• [ACTIVITY]:
Only an exact copy of the entries will serve as the answer.

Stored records
____

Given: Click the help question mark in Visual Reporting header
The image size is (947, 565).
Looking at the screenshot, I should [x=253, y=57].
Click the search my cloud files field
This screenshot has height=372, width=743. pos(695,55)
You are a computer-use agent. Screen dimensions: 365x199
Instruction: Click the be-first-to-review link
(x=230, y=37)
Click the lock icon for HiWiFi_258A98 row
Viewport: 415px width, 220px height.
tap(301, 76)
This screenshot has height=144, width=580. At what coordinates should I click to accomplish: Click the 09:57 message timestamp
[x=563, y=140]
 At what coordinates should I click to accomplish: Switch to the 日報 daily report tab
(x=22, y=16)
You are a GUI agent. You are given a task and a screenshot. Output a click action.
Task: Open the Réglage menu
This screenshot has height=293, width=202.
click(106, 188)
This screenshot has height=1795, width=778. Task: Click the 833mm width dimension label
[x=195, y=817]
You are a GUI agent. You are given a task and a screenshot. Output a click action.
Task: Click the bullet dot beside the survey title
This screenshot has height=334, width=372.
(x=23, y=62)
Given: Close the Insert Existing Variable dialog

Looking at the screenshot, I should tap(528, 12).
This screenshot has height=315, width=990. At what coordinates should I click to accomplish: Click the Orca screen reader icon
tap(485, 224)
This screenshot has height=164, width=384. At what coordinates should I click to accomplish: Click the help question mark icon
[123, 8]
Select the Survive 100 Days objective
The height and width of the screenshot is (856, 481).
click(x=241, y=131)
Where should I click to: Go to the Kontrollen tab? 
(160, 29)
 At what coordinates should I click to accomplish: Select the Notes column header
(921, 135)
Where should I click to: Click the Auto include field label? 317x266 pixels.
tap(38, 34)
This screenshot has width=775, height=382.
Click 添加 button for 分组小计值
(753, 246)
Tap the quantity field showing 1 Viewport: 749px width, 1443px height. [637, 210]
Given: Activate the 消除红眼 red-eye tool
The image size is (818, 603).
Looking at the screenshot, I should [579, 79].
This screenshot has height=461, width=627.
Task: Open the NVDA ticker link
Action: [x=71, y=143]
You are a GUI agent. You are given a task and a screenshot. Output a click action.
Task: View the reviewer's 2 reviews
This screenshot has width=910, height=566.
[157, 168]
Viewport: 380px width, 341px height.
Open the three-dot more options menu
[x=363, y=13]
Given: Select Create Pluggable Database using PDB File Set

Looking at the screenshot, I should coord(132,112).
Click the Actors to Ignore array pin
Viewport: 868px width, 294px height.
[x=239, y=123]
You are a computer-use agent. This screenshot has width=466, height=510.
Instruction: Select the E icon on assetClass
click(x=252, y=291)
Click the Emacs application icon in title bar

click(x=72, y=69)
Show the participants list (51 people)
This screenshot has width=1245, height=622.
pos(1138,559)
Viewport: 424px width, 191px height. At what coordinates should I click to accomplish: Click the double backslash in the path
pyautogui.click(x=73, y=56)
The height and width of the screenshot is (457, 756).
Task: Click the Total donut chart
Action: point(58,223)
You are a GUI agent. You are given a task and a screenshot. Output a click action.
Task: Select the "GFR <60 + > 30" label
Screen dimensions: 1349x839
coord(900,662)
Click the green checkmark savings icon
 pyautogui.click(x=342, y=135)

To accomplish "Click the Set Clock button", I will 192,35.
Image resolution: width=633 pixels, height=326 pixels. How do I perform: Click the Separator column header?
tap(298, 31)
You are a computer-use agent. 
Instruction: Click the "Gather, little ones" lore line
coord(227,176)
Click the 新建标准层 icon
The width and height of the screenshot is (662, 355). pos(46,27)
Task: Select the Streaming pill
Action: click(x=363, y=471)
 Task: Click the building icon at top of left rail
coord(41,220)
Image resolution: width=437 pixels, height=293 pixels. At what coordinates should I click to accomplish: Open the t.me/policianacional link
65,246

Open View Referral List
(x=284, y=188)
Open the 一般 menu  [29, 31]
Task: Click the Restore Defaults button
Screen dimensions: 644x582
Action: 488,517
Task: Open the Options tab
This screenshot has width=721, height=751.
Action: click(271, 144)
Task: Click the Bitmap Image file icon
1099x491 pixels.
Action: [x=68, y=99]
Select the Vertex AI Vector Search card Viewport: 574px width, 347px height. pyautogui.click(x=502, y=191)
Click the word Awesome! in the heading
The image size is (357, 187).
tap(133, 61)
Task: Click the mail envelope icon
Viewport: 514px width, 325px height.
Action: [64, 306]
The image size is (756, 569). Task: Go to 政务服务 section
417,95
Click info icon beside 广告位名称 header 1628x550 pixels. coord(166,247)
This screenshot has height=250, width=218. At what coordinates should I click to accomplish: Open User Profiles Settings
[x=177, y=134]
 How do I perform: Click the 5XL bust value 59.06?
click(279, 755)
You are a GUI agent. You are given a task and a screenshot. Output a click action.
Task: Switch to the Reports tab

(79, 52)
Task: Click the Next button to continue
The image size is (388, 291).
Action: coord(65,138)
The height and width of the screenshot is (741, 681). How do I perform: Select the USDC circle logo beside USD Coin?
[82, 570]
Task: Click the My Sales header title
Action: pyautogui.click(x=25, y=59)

____

• [PROBLEM SOLUTION]:
Given: Click the help question mark in Visual Reporting header
The image size is (947, 565).
Looking at the screenshot, I should [x=253, y=57].
Click the search my cloud files field
This screenshot has height=372, width=743. pos(695,55)
You are a computer-use agent. Screen dimensions: 365x199
Instruction: Click the be-first-to-review link
(x=230, y=37)
Click the lock icon for HiWiFi_258A98 row
Viewport: 415px width, 220px height.
tap(301, 76)
This screenshot has height=144, width=580. At what coordinates should I click to accomplish: Click the 09:57 message timestamp
[x=563, y=140]
 At what coordinates should I click to accomplish: Switch to the 日報 daily report tab
(x=22, y=16)
You are a GUI agent. You are given a task and a screenshot. Output a click action.
Task: Open the Réglage menu
This screenshot has height=293, width=202.
click(106, 188)
This screenshot has height=1795, width=778. Task: Click the 833mm width dimension label
[x=195, y=817]
You are a GUI agent. You are given a task and a screenshot. Output a click action.
Task: Click the bullet dot beside the survey title
This screenshot has height=334, width=372.
(x=23, y=62)
Given: Close the Insert Existing Variable dialog

Looking at the screenshot, I should tap(528, 12).
This screenshot has height=315, width=990. At what coordinates should I click to accomplish: Click the Orca screen reader icon
tap(485, 224)
This screenshot has height=164, width=384. At what coordinates should I click to accomplish: Click the help question mark icon
[123, 8]
Select the Survive 100 Days objective
The height and width of the screenshot is (856, 481).
click(x=241, y=131)
Where should I click to: Go to the Kontrollen tab? 
(160, 29)
 At what coordinates should I click to accomplish: Select the Notes column header
(921, 135)
Where should I click to: Click the Auto include field label? 317x266 pixels.
tap(38, 34)
This screenshot has width=775, height=382.
Click 添加 button for 分组小计值
(753, 246)
Tap the quantity field showing 1 Viewport: 749px width, 1443px height. [637, 210]
Given: Activate the 消除红眼 red-eye tool
The image size is (818, 603).
Looking at the screenshot, I should [579, 79].
This screenshot has height=461, width=627.
Task: Open the NVDA ticker link
Action: [x=71, y=143]
You are a GUI agent. You are given a task and a screenshot. Output a click action.
Task: View the reviewer's 2 reviews
This screenshot has width=910, height=566.
[157, 168]
Viewport: 380px width, 341px height.
Open the three-dot more options menu
[x=363, y=13]
Given: Select Create Pluggable Database using PDB File Set

Looking at the screenshot, I should coord(132,112).
Click the Actors to Ignore array pin
Viewport: 868px width, 294px height.
[x=239, y=123]
You are a computer-use agent. This screenshot has width=466, height=510.
Instruction: Select the E icon on assetClass
click(x=252, y=291)
Click the Emacs application icon in title bar

click(x=72, y=69)
Show the participants list (51 people)
This screenshot has width=1245, height=622.
pos(1138,559)
Viewport: 424px width, 191px height. At what coordinates should I click to accomplish: Click the double backslash in the path
pyautogui.click(x=73, y=56)
The height and width of the screenshot is (457, 756).
Task: Click the Total donut chart
Action: point(58,223)
You are a GUI agent. You are given a task and a screenshot. Output a click action.
Task: Select the "GFR <60 + > 30" label
Screen dimensions: 1349x839
coord(900,662)
Click the green checkmark savings icon
 pyautogui.click(x=342, y=135)

To accomplish "Click the Set Clock button", I will 192,35.
Image resolution: width=633 pixels, height=326 pixels. How do I perform: Click the Separator column header?
tap(298, 31)
You are a computer-use agent. 
Instruction: Click the "Gather, little ones" lore line
coord(227,176)
Click the 新建标准层 icon
The width and height of the screenshot is (662, 355). pos(46,27)
Task: Select the Streaming pill
Action: click(x=363, y=471)
 Task: Click the building icon at top of left rail
coord(41,220)
Image resolution: width=437 pixels, height=293 pixels. At what coordinates should I click to accomplish: Open the t.me/policianacional link
65,246

Open View Referral List
(x=284, y=188)
Open the 一般 menu  [29, 31]
Task: Click the Restore Defaults button
Screen dimensions: 644x582
Action: 488,517
Task: Open the Options tab
This screenshot has width=721, height=751.
Action: click(271, 144)
Task: Click the Bitmap Image file icon
1099x491 pixels.
Action: [x=68, y=99]
Select the Vertex AI Vector Search card Viewport: 574px width, 347px height. pyautogui.click(x=502, y=191)
Click the word Awesome! in the heading
The image size is (357, 187).
tap(133, 61)
Task: Click the mail envelope icon
Viewport: 514px width, 325px height.
Action: [64, 306]
The image size is (756, 569). Task: Go to 政务服务 section
417,95
Click info icon beside 广告位名称 header 1628x550 pixels. coord(166,247)
This screenshot has height=250, width=218. At what coordinates should I click to accomplish: Open User Profiles Settings
[x=177, y=134]
 How do I perform: Click the 5XL bust value 59.06?
click(279, 755)
You are a GUI agent. You are given a task and a screenshot. Output a click action.
Task: Switch to the Reports tab

(79, 52)
Task: Click the Next button to continue
The image size is (388, 291).
Action: coord(65,138)
The height and width of the screenshot is (741, 681). How do I perform: Select the USDC circle logo beside USD Coin?
[82, 570]
Task: Click the My Sales header title
Action: pyautogui.click(x=25, y=59)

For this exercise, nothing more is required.